• 課題 1:
リストのうち、「Find the location of a」を含む行から「The height and width of the screenshot is (716, 828).」を含む行まで(両端を含む)を、「particular element」を「specific element」に置き換え、ほかはそのままにして書き直すこと。

*****

昨日の敵は今日の友…映画『シビル・ウォー キャプテン・アメリカ』(キャプテンアメリカ3)の感想&レビューです。前半はネタバレなし、後半からネタバレありとなっています。
製作国:アメリカ(2016年)
日本公開日:2016年4月29日
監督:アンソニー・ルッソ、ジョー・ルッソ
シビルウォー キャプテンアメリカ
しびるうぉー きゃぷてんあめりか
『シビル・ウォー キャプテン・アメリカ』物語 簡単紹介
『シビル・ウォー キャプテン・アメリカ』感想(ネタバレなし)
アベンジャーズ「2.5」
喧嘩だ!乱闘だ!なんだって、どこどこ、誰がそんな馬鹿なことしてるんだ? チンピラ? 不良? 酔っ払い? いや、ヒーローたちです! えっ…。
そんな映画が本作『シビル・ウォー キャプテン・アメリカ』。
本作は「マーベル・コミック」の実写映画として『マーベル・シネマティック・ユニバース』シリーズの第13作品目の作品です。内容としては簡単に言ってしまえば、ヒーローどうしの仲間割れが描かれます。といっても、『アベンジャーズ』の時点でも仲間割れしてたので、今さらといった感じです。でも今回はガチで殴り合いします。
DCコミックの仲間割れ映画『バットマンvsスーパーマン ジャスティスの誕生』とどうしても比較してしまいますが、本作には本作らしい独自性があります。
本作の魅力はキャラの多さでしょう。ヒーローキャラクターだけで、なんと恐ろしいことに12人もいます(『アベンジャーズ エイジ・オブ・ウルトロン』を上回ります。“ハルク”と“ソー”だけ登場しません)。
キャプテン・アメリカ(スティーブ・ロジャース)
アイアンマン(トニー・スターク)
ブラック・ウィドウ(ナターシャ・ロマノフ)
ウィンター・ソルジャー(バッキー)
ファルコン(サム・ウィルソン)
ウォーマシン(ジェームズ・“ローディ”・ローズ)
ホークアイ(クリント・バートン)
ブラックパンサー(ティ・チャラ)
ヴィジョン
スカーレット・ウィッチ(ワンダ・マキシモフ)
アントマン(スコット・ラング)
スパイダーマン(ピーター・パーカー)
素晴らしいのはこれらのヒーローたちが、ちゃんと個性がハッキリしていて一目でわかるということ。見た目も武器も性格もバラバラ。むしろこの面々が一緒に世界を救う仕事をしていることが奇跡なくらいなんですが…。
本作は一応、「キャプテン・アメリカ」シリーズの第3弾。しかし、タイトルに“キャプテン・アメリカ”とありますが、もはや『アベンジャーズ2.5(ver. キャプテン・アメリカ)』みたいなものと考える方がいいです。でも、ちゃんとキャプテン・アメリカの物語としても成立しているので、過去作も観ておくことでよりこの「喧嘩」に発展するまでの感情の変化がわかりやすくなると思います。

*****

• 課題 2:
映画の感想の本文について、次の(a)〜(c)が本文と合っているかをそれぞれ「はい」か「いいえ」で答え、根拠となる本文の語句をそのまま引用すること。(a) 日本公開日は2016年4月29日である。(b) ヒーローキャラクターは10人登場する。(c) 本作は『マーベル・シネマティック・ユニバース』シリーズの第13作品目である。

• 抽出データ項目:
*****

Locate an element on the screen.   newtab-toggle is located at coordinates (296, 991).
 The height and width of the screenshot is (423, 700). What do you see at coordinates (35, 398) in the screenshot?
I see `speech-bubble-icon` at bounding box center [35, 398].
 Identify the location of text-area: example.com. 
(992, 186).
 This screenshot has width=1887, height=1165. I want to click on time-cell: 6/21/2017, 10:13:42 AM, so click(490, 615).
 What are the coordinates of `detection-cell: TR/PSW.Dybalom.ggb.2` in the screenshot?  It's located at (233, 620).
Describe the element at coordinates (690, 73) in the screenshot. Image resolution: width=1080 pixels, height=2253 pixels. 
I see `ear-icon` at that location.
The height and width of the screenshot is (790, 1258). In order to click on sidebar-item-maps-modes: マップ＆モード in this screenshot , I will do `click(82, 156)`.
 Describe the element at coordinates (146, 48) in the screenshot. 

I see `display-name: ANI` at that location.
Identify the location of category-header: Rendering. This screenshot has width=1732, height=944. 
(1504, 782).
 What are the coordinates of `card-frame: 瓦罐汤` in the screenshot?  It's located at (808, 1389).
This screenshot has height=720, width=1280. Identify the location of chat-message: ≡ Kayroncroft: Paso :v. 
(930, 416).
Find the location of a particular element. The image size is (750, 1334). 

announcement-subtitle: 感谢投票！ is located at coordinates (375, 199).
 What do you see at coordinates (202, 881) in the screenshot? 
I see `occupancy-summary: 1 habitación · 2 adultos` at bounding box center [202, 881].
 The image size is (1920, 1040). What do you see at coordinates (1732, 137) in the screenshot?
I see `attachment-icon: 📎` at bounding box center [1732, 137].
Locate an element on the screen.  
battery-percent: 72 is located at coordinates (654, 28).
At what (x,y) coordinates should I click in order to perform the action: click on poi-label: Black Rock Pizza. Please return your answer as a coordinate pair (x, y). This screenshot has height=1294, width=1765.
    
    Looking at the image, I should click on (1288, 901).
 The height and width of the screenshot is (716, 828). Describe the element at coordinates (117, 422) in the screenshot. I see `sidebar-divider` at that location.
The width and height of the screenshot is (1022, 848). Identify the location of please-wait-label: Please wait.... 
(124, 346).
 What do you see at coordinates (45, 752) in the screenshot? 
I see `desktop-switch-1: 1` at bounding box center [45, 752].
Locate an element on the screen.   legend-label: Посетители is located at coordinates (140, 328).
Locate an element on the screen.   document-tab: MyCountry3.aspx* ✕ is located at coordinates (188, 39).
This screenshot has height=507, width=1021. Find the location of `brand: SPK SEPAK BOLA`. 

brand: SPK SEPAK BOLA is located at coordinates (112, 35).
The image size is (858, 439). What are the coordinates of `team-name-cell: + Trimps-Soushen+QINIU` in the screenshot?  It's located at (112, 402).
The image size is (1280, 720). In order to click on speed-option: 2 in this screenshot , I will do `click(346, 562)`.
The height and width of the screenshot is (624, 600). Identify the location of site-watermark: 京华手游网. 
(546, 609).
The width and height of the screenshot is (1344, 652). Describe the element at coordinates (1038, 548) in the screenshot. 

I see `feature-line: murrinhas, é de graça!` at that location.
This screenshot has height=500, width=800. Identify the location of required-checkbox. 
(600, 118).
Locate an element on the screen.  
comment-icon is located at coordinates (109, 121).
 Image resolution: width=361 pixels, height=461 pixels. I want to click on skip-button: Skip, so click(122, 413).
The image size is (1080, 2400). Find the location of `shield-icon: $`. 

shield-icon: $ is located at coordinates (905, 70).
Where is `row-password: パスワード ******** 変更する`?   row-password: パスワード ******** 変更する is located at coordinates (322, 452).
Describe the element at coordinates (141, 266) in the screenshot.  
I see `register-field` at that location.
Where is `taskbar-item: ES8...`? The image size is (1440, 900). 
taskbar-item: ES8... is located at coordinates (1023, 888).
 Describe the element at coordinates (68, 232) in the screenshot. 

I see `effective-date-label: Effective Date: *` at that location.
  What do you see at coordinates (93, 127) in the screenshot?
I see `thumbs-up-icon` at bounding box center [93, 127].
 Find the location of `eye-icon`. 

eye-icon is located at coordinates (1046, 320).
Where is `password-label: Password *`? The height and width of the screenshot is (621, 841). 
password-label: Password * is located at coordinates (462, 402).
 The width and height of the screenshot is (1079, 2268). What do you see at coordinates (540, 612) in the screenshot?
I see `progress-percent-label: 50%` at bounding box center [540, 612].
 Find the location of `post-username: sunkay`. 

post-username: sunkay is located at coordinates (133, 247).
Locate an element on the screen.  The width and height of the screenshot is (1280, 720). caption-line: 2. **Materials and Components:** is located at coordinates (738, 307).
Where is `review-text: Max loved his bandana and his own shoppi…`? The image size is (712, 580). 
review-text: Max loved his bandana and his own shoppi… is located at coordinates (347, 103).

*****

• 解答 1:
Find the location of a specific element. The image size is (750, 1334). 

announcement-subtitle: 感谢投票！ is located at coordinates (375, 199).
 What do you see at coordinates (202, 881) in the screenshot? 
I see `occupancy-summary: 1 habitación · 2 adultos` at bounding box center [202, 881].
 The image size is (1920, 1040). What do you see at coordinates (1732, 137) in the screenshot?
I see `attachment-icon: 📎` at bounding box center [1732, 137].
Locate an element on the screen.  
battery-percent: 72 is located at coordinates (654, 28).
At what (x,y) coordinates should I click in order to perform the action: click on poi-label: Black Rock Pizza. Please return your answer as a coordinate pair (x, y). This screenshot has height=1294, width=1765.
    
    Looking at the image, I should click on (1288, 901).
 The height and width of the screenshot is (716, 828). Describe the element at coordinates (117, 422) in the screenshot. I see `sidebar-divider` at that location.

• 解答 2:
(a) はい。「日本公開日:2016年4月29日」
(b) いいえ。「ヒーローキャラクターだけで、なんと恐ろしいことに12人もいます」
(c) はい。「『マーベル・シネマティック・ユニバース』シリーズの第13作品目の作品です」